Start of Block

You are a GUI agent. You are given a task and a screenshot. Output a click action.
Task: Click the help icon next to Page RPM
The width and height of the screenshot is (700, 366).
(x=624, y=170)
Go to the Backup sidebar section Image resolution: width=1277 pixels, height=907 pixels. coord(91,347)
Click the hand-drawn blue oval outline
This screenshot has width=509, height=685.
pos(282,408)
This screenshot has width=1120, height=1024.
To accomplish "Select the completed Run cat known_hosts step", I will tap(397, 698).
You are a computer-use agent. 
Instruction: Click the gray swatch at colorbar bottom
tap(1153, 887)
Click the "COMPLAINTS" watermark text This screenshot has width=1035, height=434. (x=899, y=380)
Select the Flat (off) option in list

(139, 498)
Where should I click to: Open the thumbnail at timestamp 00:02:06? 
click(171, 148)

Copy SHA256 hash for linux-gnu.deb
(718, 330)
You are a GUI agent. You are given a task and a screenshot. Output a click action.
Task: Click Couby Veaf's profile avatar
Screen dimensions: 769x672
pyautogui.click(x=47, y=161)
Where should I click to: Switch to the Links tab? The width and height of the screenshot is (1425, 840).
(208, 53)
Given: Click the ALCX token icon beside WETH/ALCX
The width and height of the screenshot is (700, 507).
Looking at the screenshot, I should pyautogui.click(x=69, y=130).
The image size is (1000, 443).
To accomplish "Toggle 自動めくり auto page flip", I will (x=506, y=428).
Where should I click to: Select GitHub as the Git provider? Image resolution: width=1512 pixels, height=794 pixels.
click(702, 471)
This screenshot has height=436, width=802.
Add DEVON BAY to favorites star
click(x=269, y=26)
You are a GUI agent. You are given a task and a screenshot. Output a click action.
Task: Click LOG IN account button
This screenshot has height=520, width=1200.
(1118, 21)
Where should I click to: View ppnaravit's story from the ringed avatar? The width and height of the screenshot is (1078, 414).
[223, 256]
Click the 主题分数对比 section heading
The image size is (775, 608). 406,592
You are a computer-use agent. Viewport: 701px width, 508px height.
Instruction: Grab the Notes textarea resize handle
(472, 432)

End of Block

Each entry above has to be duplicated exactly as it stands.

You are a GUI agent. You are given a task and a screenshot. Output a click action.
Task: Click the help icon next to Page RPM
The width and height of the screenshot is (700, 366).
(x=624, y=170)
Go to the Backup sidebar section Image resolution: width=1277 pixels, height=907 pixels. coord(91,347)
Click the hand-drawn blue oval outline
This screenshot has width=509, height=685.
pos(282,408)
This screenshot has width=1120, height=1024.
To accomplish "Select the completed Run cat known_hosts step", I will tap(397, 698).
You are a computer-use agent. 
Instruction: Click the gray swatch at colorbar bottom
tap(1153, 887)
Click the "COMPLAINTS" watermark text This screenshot has width=1035, height=434. (x=899, y=380)
Select the Flat (off) option in list

(139, 498)
Where should I click to: Open the thumbnail at timestamp 00:02:06? 
click(171, 148)

Copy SHA256 hash for linux-gnu.deb
(718, 330)
You are a GUI agent. You are given a task and a screenshot. Output a click action.
Task: Click Couby Veaf's profile avatar
Screen dimensions: 769x672
pyautogui.click(x=47, y=161)
Where should I click to: Switch to the Links tab? The width and height of the screenshot is (1425, 840).
(208, 53)
Given: Click the ALCX token icon beside WETH/ALCX
The width and height of the screenshot is (700, 507).
Looking at the screenshot, I should pyautogui.click(x=69, y=130).
The image size is (1000, 443).
To accomplish "Toggle 自動めくり auto page flip", I will (x=506, y=428).
Where should I click to: Select GitHub as the Git provider? Image resolution: width=1512 pixels, height=794 pixels.
click(702, 471)
This screenshot has height=436, width=802.
Add DEVON BAY to favorites star
click(x=269, y=26)
You are a GUI agent. You are given a task and a screenshot. Output a click action.
Task: Click LOG IN account button
This screenshot has height=520, width=1200.
(1118, 21)
Where should I click to: View ppnaravit's story from the ringed avatar? The width and height of the screenshot is (1078, 414).
[223, 256]
Click the 主题分数对比 section heading
The image size is (775, 608). 406,592
You are a computer-use agent. Viewport: 701px width, 508px height.
Instruction: Grab the Notes textarea resize handle
(472, 432)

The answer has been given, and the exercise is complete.